Listed records:
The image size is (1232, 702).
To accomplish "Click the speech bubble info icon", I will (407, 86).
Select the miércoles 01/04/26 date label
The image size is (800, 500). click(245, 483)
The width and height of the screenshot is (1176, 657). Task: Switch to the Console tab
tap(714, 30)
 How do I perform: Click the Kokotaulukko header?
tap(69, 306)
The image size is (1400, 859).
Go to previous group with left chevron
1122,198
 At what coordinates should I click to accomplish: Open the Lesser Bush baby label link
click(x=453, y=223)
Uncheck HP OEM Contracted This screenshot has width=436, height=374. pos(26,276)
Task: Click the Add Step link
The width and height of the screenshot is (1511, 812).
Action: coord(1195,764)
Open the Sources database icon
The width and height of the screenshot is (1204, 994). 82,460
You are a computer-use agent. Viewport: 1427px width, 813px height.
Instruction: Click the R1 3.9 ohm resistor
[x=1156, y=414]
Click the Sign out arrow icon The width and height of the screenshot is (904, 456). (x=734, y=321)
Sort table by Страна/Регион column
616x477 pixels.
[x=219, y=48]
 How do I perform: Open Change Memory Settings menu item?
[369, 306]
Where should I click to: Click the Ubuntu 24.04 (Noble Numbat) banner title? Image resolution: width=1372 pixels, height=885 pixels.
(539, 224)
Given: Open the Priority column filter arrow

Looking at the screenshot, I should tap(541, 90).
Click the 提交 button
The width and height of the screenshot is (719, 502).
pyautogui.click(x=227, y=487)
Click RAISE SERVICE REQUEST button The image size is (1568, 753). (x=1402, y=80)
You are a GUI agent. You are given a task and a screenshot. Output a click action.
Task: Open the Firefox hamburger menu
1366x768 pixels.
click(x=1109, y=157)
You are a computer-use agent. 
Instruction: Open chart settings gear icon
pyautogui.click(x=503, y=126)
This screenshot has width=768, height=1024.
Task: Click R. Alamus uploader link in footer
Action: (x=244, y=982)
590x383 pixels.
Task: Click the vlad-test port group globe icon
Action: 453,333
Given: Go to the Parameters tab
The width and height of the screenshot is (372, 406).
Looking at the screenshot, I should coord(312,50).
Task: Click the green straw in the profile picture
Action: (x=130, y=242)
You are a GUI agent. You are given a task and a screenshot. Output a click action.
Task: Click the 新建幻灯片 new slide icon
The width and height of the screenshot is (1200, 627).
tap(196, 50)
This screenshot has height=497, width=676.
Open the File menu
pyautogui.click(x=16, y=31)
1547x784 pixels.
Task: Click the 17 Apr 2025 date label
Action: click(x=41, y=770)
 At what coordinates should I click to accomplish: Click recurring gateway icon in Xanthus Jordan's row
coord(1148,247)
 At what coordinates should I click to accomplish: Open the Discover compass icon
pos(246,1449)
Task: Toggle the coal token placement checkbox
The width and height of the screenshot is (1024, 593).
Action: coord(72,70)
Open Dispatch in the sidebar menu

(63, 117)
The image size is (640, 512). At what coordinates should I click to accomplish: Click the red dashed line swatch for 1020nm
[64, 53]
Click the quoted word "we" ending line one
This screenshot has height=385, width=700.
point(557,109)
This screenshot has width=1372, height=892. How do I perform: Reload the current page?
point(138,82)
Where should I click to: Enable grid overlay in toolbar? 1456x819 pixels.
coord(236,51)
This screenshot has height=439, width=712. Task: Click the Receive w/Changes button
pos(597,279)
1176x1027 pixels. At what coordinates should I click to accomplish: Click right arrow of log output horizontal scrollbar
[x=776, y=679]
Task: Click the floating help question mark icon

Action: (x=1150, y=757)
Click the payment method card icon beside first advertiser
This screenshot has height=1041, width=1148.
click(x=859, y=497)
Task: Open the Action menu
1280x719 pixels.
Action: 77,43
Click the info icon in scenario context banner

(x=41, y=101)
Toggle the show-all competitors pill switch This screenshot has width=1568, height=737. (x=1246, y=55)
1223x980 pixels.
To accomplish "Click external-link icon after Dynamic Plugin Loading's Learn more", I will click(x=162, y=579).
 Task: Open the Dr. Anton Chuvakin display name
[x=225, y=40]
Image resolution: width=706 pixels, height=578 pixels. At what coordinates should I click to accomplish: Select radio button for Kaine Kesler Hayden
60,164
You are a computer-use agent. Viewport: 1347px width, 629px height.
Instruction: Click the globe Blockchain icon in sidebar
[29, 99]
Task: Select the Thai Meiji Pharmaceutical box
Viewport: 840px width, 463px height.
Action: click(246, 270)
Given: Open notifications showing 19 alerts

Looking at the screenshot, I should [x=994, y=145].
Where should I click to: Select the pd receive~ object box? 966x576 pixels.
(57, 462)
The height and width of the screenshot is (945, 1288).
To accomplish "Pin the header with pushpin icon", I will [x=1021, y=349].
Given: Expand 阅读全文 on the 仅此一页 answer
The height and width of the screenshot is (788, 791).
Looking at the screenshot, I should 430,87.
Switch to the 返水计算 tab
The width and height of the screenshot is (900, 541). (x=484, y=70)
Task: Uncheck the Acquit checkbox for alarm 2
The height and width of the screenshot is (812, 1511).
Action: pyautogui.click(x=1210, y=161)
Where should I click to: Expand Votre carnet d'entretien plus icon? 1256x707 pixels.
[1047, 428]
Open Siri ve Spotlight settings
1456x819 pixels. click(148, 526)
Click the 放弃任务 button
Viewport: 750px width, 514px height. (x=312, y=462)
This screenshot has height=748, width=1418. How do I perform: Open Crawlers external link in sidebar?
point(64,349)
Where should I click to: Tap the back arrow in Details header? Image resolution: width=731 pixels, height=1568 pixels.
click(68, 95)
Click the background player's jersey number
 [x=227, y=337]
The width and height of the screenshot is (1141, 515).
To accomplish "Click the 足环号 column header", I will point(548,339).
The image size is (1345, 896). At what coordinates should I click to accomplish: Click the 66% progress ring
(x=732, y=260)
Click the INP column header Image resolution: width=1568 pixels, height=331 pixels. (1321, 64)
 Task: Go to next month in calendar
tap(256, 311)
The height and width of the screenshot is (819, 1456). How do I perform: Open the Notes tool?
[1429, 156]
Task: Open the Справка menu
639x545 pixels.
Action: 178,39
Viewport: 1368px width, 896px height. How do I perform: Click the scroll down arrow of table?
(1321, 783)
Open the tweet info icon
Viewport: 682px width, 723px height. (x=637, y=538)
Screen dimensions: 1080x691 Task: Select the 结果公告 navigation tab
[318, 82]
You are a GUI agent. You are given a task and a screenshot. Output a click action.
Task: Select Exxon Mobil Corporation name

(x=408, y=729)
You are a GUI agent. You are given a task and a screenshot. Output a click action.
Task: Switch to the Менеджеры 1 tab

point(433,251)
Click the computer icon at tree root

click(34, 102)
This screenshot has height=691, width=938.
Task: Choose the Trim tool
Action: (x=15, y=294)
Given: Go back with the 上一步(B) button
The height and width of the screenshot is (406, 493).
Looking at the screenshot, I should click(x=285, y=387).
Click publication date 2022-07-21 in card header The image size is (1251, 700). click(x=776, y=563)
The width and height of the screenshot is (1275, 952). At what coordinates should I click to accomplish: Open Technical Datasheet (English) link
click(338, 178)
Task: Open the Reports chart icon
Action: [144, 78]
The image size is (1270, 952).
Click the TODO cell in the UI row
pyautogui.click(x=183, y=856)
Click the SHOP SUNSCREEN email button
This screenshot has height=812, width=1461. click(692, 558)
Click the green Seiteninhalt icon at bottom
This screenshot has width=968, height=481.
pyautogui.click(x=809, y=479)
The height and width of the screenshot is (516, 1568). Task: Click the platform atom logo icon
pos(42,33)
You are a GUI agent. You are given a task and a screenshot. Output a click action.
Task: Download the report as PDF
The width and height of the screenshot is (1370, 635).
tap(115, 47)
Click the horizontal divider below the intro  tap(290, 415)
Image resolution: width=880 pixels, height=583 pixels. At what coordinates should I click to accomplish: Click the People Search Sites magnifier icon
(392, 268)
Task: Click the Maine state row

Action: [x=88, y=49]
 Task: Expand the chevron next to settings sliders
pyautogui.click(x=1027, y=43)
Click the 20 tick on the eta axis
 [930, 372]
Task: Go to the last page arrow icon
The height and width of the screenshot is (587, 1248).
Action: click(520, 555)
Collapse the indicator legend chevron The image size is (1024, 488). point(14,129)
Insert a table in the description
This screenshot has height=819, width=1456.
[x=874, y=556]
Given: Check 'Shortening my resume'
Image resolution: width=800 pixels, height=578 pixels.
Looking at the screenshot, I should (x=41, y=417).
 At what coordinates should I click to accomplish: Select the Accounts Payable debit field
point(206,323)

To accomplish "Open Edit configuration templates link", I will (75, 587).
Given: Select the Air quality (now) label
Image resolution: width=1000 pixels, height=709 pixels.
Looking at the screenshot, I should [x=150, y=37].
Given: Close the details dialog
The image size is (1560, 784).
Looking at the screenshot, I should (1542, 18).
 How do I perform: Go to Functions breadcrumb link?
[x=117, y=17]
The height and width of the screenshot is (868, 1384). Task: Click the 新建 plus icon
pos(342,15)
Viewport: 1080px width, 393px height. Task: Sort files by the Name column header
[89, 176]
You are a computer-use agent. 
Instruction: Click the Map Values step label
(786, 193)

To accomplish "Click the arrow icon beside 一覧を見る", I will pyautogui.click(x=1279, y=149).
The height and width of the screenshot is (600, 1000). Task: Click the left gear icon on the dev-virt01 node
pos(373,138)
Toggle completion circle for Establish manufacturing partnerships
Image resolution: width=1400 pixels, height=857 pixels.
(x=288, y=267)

Prompt: Rewrite the part of the records that opens with the line containing "The image size is (1400, 859)." and closes with the line containing "Uncheck HP OEM", putting "Greater" in place of "Lesser" and leaving everything else the same.

Full solution:
The image size is (1400, 859).
Go to previous group with left chevron
1122,198
 At what coordinates should I click to accomplish: Open the Greater Bush baby label link
click(x=453, y=223)
Uncheck HP OEM Contracted This screenshot has width=436, height=374. pos(26,276)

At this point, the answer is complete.